### Exercise brief
Could you return all of the data exactly as given?

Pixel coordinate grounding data
************
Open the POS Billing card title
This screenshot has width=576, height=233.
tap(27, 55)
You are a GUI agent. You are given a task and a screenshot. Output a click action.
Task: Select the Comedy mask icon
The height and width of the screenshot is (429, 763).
************
### Result for this exercise
Open the POS Billing card title
This screenshot has width=576, height=233.
tap(27, 55)
You are a GUI agent. You are given a task and a screenshot. Output a click action.
Task: Select the Comedy mask icon
The height and width of the screenshot is (429, 763).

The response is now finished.